Here is an example to add console as a exporter:
import { ConsoleSpanExporter, NodeTracerProvider, SimpleSpanProcessor } from "@opentelemetry/sdk-trace-node";
const provider = new NodeTracerProvider();
provider.addSpanProcessor(new SimpleSpanProcessor(new ConsoleSpanExporter()));
provider.register();
Here is an example to add application insight to be a exporter:
import { NodeTracerProvider, SimpleSpanProcessor } from "@opentelemetry/sdk-trace-node";
import { AzureMonitorTraceExporter } from "@azure/monitor-opentelemetry-exporter";
// provide a connection string
const connectionString = "<connection string>";
const provider = new NodeTracerProvider();
if (connectionString) {
const exporter = new AzureMonitorTraceExporter({ connectionString });
provider.addSpanProcessor(new SimpleSpanProcessor(exporter));
}
provider.register();
To use instrumentation for Azure SDK, you need to register it before importing any dependencies from @azure/core-tracing
, such as @azure-rest/ai-inference
.
import { registerInstrumentations } from "@opentelemetry/instrumentation";
import { createAzureSdkInstrumentation } from "@azure/opentelemetry-instrumentation-azure-sdk";
registerInstrumentations({
instrumentations: [createAzureSdkInstrumentation()],
});
import ModelClient from "@azure-rest/ai-inference";
Finally when you are making a call for chat completion, you need to include
tracingOptions: { tracingContext: context.active() }
Here is an example:
import { context } from "@opentelemetry/api";
client.path("/chat/completions").post({
body: {...},
tracingOptions: { tracingContext: context.active() }
});
Tracing Your Own Functions
Open Telemetry provides startActiveSpan
to instrument you own code.
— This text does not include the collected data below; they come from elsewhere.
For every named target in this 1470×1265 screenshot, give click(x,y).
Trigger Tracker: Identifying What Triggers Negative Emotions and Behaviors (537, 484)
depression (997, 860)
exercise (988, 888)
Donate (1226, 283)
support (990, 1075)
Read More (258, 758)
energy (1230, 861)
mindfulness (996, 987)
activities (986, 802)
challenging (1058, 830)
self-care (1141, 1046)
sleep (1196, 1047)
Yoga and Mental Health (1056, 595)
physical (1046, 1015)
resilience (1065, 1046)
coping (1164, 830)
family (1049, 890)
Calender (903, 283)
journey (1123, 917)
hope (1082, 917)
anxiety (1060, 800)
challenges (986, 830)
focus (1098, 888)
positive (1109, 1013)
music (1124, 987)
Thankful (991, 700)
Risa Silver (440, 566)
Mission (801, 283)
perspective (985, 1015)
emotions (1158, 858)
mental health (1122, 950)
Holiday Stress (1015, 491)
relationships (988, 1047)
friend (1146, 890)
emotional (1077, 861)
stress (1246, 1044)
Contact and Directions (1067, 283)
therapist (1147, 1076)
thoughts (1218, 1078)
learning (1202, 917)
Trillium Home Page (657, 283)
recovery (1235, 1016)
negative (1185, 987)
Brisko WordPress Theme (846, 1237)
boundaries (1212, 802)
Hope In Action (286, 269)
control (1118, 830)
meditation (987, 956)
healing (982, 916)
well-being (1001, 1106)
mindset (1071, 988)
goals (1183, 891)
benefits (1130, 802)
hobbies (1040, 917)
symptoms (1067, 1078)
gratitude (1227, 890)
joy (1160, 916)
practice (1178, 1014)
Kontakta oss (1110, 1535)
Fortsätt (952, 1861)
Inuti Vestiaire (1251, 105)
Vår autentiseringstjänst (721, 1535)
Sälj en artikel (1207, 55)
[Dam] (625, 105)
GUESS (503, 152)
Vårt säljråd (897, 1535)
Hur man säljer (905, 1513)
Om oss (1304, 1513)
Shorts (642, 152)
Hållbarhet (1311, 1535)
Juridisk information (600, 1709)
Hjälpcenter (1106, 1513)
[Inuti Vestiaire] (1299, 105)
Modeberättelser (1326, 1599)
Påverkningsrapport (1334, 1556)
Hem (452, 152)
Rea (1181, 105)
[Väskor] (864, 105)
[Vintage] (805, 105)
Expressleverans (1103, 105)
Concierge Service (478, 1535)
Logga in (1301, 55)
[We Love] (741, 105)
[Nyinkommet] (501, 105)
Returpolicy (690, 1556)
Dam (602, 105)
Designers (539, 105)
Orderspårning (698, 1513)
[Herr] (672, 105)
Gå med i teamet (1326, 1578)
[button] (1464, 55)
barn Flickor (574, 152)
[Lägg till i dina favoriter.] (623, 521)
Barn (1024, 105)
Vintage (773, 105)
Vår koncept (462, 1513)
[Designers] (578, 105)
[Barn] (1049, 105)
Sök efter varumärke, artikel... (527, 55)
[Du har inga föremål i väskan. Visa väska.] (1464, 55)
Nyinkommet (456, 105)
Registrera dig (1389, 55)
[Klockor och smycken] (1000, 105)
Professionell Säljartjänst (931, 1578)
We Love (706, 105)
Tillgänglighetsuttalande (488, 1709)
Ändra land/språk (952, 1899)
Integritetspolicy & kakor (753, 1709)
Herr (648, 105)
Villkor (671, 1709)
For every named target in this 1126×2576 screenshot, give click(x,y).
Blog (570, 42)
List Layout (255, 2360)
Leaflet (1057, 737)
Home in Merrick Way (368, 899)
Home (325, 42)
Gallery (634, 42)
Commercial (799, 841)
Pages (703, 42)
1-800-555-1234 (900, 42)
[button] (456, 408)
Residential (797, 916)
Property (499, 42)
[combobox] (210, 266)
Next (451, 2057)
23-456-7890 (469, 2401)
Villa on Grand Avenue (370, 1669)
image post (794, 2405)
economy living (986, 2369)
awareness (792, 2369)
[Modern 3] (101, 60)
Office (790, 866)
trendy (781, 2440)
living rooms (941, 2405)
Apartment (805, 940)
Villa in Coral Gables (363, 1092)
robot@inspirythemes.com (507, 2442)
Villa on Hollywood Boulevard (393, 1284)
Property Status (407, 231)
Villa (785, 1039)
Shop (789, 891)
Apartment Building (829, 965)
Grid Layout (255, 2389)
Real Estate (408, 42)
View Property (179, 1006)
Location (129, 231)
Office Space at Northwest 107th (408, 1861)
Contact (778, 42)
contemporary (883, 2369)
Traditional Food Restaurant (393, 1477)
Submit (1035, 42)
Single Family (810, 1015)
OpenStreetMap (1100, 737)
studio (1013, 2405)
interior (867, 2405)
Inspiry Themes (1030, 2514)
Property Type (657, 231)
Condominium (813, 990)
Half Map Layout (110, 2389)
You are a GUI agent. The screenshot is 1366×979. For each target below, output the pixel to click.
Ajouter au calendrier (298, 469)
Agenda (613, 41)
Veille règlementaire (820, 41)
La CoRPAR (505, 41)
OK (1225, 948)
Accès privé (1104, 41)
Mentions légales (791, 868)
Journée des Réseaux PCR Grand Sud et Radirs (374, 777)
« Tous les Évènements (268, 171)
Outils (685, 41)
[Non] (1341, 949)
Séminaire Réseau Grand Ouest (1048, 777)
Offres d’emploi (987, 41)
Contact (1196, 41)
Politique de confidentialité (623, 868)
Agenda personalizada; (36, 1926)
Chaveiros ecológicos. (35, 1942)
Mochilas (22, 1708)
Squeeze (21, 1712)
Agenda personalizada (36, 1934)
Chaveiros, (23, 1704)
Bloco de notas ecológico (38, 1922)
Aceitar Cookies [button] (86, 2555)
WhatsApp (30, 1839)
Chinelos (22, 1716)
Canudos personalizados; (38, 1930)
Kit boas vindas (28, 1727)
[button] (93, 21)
Here is an example:
import { trace } from "@opentelemetry/api";
const tracer = trace.getTracer("sample", "0.1.0");
const getWeatherFunc = (location: string, unit: string): string => {
return tracer.startActiveSpan("getWeatherFunc", span => {
if (unit !== "celsius") {
unit = "fahrenheit";
}
const result = `The temperature in ${location} is 72 degrees ${unit}`;
span.setAttribute("result", result);
span.end();
return result;
});
}
Troubleshooting
Logging
Enabling logging may help uncover useful information about failures. In order to see a log of HTTP requests and responses, set the AZURE_LOG_LEVEL
environment variable to info
. Alternatively, logging can be enabled at runtime by calling setLogLevel
in the @azure/logger
:
const { setLogLevel } = require("@azure/logger");
setLogLevel("info");
For more detailed instructions on how to enable logs, you can look at the @azure/logger package docs.